Une image de soi qui se pare des qualités de la pensée critique

La rhétorique du complot reprend à son compte une valeur essentielle à la pensée scientifique : l’esprit critique. En effet, cette rhétorique met en valeur le doute, l’enquête, la recherche de preuves, la mise en place d’une argumentation logique, cohérente, fondée sur des faits. Il n’est donc pas surprenant que cette rhétorique se développe également dans les milieux qui se revendiquent de la liberté de penser. La rhétorique de la conspiration se pare d’une vertu critique qui la justifie, qui la valorise et qui stigmatise les intervenants qui la dénoncent. En effet, celui qui remet en question l’existence du complot sera perçu comme conformiste, obéissant, aveugle. On trouvera donc souvent des expressions telles “que tu ne trouves pas bizarre que …. ?” , “un enfant de cinq ans comprendrait que” , etc.

Une transformation de la syntaxe

Nous reprendrons ici un seul exemple de transformation classique de la syntaxe dans le discours complotiste. Le présent de généralité est souvent adopté pour exprimer des idées, des théories, des données admises par le plus grand nombre ou par les spécialistes d’une discipline. Par exemple : “les voitures allemandes sont robustes”. A l’inverse, l’usage du conditionnel établit une distance entre l’énonciateur et son dire, et exprime une pensée moins assertive. Par exemple : “les voitures coréennes seraient, elles-aussi, robustes”. Dans les discours complotistes, on observe souvent une forme d’inversion : des certitudes y sont alors exprimées au conditionnel comme si elles méritaient de susciter un doute important. Par exemple : “certains témoignages inclineraient à penser qu’il y ait eu des chambres à gaz à Auschwitz”. A l’inverse, des données mal établies sont exprimées au présent de généralité, comme si elles étaient solides et résistantes aux remises en question.
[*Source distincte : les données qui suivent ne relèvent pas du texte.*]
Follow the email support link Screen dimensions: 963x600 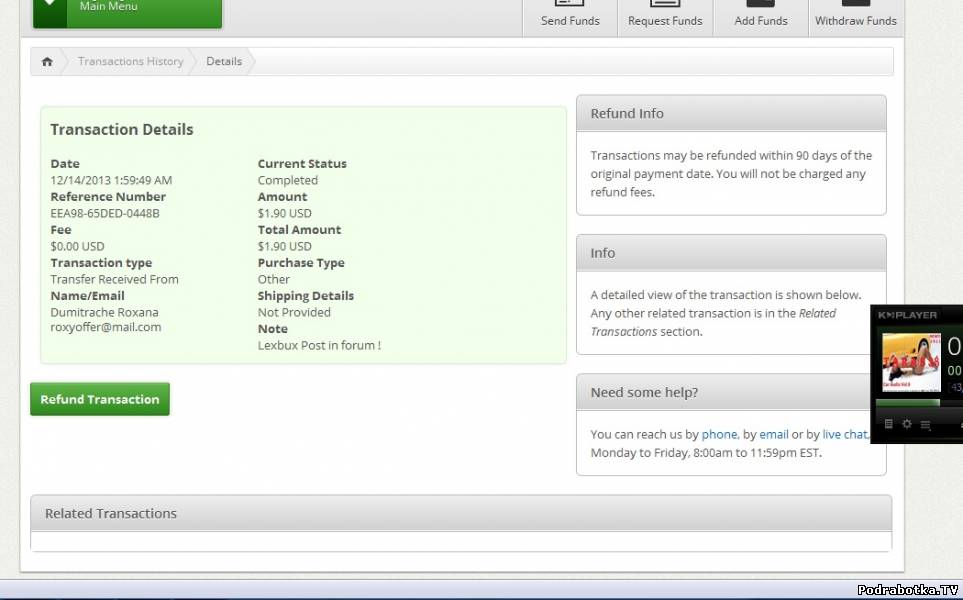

Par exemple : “les médecins prescrivent des médicaments selon les directives des boîtes pharmaceutiques”.

Une maniaquerie positiviste

Luc Boltanski (2012 : 304-305) montre que le style des textes complotistes se caractérise par une maniaquerie positiviste qui recopie les caractères visibles des textes scientifiques : “Les auteurs [des théories du complot] endossent souvent l’identité du savant ou de l’expert, même, ou surtout, s’ils ne disposent pas d’une autorité certifiée… Ils cherchent à donner à leurs démonstrations tous les dehors d’une démarche scientifique, souvent en rajoutant dans la maniaquerie positiviste sur les “vrais” savants eux-mêmes. Envisagés d’un point de vue critique, les récits qu’ils produisent peuvent donc être contestés par des experts sur le terrain même où ils entendent se situer – celui des preuves, des inférences, du calcul des probabilités, etc. Comme le fait en a souvent été noté, ils opposent fréquemment à ces critiques un système de défense qui consiste à étendre le soupçon, notamment en mettant en cause la clairvoyance ou la sincérité de leurs opposants”.
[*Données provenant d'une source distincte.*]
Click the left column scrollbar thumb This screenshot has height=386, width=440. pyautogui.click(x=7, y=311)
La pensée complotiste est paresseuse

La pensée complotiste s’oppose à une pensée qui recherche les causes réelles ou les causes les plus probables. Et cette opposition montre que la pensée complotiste est paresseuse à trois titres au moins :

  1. La pensée complotiste ne recherche pas, ou cherche peu, les causes des phénomènes dont elle traite ;
  2. La pensée complotiste vise à désigner un coupable ;
  3. La pensée complotiste dit ce que ses partisans veulent entendre.

la pensée complotiste se révèle souvent dangereuse, et elle porte en elle une violence sociale, parfois potentielle, parfois avérée.